"Sim, senhor, tudo o que queira, mas são as palavras as que cantam, as que sobem e baixam. Prosterno-me diante delas. Amo-as, uno-me a elas, persigo-as, mordo-as, derreto-as. Amo tanto as palavras. As inesperadas." P. Neruda.




quarta-feira, 1 de junho de 2011

Tecidos Breves





 
Rasgo o cetim azul n’onde outrora me enredei. O casulo já não serve ao coração. Frações de anil em forma de mil centelhas de paixonite, bailam agora um balé roto, mambembe. Não que não belo; talvez, indesejado. Belo, ainda assim. O coração dilatou e nele cabem agora, mil agulhas.
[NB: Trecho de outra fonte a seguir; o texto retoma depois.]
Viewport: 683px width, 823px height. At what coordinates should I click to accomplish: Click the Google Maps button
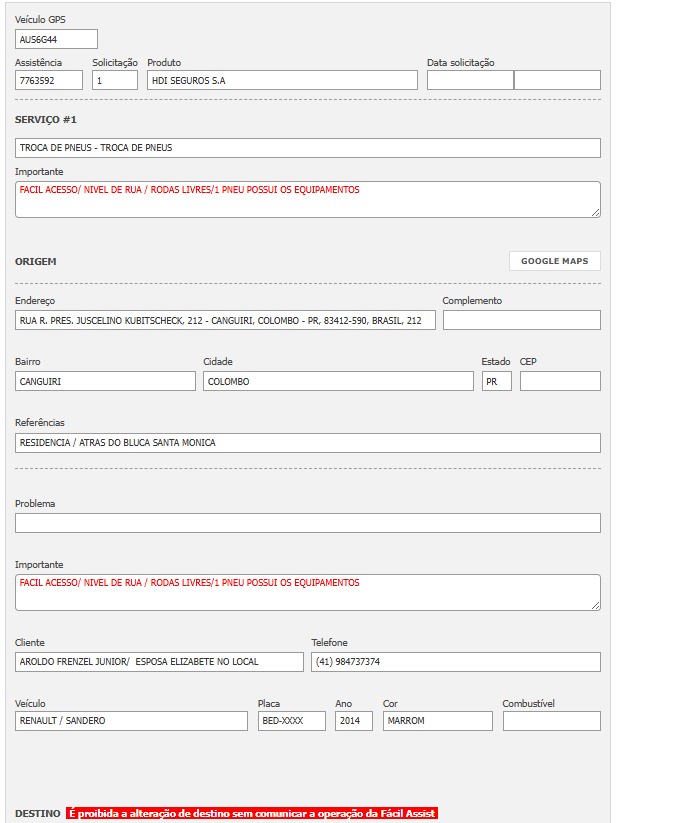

Na cabeça, o cansaço de tentar coser com linha fina, delicada demais, retalhos, aparas, pedaços que não se juntam, que não se fixam, que não querem ficar. O coração danado, roto, perfurado e com fome, ainda é meu. Amanhã cedo, outrora, outra aurora, vou ao armarinho da esquina; compro lantejoulas e fitas coloridas. Costurarei com cuidado, coração, suas sendas; as acariciarei leve com os dedos, e sussurrando canções de ninar, botarei entre as farpas fitas de Nosso Senhor do Bonfim. Cosê-las-ei com algumas lágrimas, um pesar sincero e a solidão da magnólia de Matisse. E seguirei em frente, como seguem quase todas as mulheres do meu tempo: atravessando caminhos de cetins ora brilhantes, ora desfeitos. Amanhã, hei de preparar meu coração bonito de novo. Mas hoje, ah, hoje doer é preciso. Amanhã enfio em meu peito roupa de festa, o melhor perfume, exibo a jóia que é. Mas por esta noite, que pode ser esta ou mil em uma dessas, segue meu coração esfarrapado, de novo, em novo desalinho.